Data listing start
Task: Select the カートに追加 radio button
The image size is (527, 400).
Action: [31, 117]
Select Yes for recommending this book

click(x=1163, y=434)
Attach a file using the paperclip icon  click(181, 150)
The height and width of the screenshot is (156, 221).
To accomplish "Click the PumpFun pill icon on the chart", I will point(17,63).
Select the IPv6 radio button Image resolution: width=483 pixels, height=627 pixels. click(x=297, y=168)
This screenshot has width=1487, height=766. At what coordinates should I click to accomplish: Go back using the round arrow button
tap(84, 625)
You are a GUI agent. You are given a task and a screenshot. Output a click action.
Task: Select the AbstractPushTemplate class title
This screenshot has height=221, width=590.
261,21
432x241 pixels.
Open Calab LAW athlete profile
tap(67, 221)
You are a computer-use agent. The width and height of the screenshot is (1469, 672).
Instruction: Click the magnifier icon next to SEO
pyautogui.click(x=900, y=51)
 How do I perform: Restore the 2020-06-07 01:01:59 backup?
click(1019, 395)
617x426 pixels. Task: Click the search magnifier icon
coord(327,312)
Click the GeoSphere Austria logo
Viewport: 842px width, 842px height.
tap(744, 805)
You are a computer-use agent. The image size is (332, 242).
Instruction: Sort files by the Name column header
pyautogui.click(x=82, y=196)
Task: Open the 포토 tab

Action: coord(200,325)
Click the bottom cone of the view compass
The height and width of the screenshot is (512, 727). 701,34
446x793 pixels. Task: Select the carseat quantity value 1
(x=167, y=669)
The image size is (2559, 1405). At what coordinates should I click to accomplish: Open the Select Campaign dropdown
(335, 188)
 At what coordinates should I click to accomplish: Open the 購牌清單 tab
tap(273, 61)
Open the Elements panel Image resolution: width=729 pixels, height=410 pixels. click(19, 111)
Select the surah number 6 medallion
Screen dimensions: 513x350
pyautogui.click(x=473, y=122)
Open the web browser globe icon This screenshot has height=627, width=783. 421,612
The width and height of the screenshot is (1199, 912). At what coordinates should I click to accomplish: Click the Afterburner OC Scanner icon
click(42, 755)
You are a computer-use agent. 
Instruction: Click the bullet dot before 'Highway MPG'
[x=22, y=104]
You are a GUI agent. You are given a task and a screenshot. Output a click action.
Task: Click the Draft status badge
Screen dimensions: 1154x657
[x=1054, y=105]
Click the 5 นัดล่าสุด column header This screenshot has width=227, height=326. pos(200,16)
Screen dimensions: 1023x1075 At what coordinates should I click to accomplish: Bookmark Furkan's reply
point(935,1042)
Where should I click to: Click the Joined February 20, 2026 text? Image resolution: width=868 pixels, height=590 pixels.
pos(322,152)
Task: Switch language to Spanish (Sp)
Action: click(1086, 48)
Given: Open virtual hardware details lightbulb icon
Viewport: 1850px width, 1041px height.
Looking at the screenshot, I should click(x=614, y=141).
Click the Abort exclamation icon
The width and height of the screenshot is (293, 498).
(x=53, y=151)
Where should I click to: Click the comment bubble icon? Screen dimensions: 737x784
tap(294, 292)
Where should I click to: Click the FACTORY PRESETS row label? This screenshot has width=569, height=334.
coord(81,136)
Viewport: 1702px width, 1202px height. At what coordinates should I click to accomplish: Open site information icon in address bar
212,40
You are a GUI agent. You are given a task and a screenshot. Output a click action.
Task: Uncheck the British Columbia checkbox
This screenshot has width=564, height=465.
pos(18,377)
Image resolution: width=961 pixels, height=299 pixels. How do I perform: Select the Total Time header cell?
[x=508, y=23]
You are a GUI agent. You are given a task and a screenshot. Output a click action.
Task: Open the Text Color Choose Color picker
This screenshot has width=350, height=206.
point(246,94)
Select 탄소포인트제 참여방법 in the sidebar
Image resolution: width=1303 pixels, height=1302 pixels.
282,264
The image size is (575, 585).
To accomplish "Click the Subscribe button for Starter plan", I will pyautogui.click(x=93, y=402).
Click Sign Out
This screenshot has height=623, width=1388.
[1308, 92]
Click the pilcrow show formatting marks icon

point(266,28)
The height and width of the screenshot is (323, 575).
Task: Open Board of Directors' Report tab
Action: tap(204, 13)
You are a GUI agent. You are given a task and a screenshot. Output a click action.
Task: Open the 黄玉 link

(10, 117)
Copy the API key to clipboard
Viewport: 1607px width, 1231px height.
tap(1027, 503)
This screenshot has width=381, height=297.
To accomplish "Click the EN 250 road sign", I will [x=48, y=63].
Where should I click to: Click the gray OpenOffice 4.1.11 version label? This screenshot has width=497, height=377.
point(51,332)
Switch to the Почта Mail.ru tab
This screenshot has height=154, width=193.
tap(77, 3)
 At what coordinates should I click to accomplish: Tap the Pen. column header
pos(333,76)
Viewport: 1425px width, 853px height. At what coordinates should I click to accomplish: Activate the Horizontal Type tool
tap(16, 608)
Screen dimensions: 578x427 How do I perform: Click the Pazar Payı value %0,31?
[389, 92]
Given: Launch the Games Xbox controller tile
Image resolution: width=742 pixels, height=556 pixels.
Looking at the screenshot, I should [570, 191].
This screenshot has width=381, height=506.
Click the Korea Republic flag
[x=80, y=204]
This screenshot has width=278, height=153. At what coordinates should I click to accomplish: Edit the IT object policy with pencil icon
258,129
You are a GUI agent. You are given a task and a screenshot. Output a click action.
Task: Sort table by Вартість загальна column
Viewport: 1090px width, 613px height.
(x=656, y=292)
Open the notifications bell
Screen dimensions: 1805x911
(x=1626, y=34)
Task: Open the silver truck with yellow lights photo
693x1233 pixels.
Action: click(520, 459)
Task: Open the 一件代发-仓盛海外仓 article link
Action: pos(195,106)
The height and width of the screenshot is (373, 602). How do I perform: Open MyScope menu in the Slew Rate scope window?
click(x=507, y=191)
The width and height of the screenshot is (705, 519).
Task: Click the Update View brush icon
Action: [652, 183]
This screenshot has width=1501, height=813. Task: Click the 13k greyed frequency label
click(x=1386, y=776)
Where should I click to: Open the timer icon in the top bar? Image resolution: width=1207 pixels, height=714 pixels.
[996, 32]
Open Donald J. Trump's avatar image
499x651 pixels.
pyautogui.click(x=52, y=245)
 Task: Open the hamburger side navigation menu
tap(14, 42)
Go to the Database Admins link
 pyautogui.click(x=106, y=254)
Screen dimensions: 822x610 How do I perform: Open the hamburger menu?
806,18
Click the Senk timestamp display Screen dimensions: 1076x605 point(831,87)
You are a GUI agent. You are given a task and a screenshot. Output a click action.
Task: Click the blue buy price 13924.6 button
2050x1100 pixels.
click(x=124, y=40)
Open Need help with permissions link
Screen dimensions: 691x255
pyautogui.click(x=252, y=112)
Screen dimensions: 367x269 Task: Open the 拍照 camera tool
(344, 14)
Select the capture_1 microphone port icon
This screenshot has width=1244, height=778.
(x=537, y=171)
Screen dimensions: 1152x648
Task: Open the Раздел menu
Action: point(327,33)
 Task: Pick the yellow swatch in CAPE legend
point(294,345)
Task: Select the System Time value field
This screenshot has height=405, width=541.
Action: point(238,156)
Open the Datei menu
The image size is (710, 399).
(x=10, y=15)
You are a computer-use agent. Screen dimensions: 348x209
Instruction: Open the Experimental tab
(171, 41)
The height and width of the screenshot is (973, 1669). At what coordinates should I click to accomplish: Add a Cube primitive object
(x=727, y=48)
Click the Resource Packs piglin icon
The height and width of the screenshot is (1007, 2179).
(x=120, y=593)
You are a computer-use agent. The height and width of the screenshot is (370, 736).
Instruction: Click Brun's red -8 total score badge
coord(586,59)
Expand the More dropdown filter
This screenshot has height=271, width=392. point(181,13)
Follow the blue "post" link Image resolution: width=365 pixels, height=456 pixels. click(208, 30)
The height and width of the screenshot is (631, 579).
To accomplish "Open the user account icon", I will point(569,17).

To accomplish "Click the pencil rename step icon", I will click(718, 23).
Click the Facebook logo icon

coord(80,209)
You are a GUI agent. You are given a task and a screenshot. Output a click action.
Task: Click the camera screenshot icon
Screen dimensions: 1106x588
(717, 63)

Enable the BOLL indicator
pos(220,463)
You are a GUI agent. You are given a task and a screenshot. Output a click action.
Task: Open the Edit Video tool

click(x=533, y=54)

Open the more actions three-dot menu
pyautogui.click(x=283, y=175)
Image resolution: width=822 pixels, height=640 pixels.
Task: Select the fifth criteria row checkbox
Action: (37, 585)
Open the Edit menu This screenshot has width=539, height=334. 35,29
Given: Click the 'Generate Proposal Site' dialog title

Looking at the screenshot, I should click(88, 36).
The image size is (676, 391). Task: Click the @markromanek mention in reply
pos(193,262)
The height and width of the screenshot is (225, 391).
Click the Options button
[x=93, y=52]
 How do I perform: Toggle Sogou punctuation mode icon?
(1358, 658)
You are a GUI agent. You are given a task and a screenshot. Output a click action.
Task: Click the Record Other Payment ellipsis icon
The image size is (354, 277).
Data listing end
■ Set problem:
Retype the records from the line containing "617x426 pixels. Task: Click" up to and including the line containing "(x=167, y=669)", keeping each line unchanged.

■ Result of the exercise:
617x426 pixels. Task: Click the search magnifier icon
coord(327,312)
Click the GeoSphere Austria logo
Viewport: 842px width, 842px height.
tap(744, 805)
You are a computer-use agent. The image size is (332, 242).
Instruction: Sort files by the Name column header
pyautogui.click(x=82, y=196)
Task: Open the 포토 tab

Action: coord(200,325)
Click the bottom cone of the view compass
The height and width of the screenshot is (512, 727). 701,34
446x793 pixels. Task: Select the carseat quantity value 1
(x=167, y=669)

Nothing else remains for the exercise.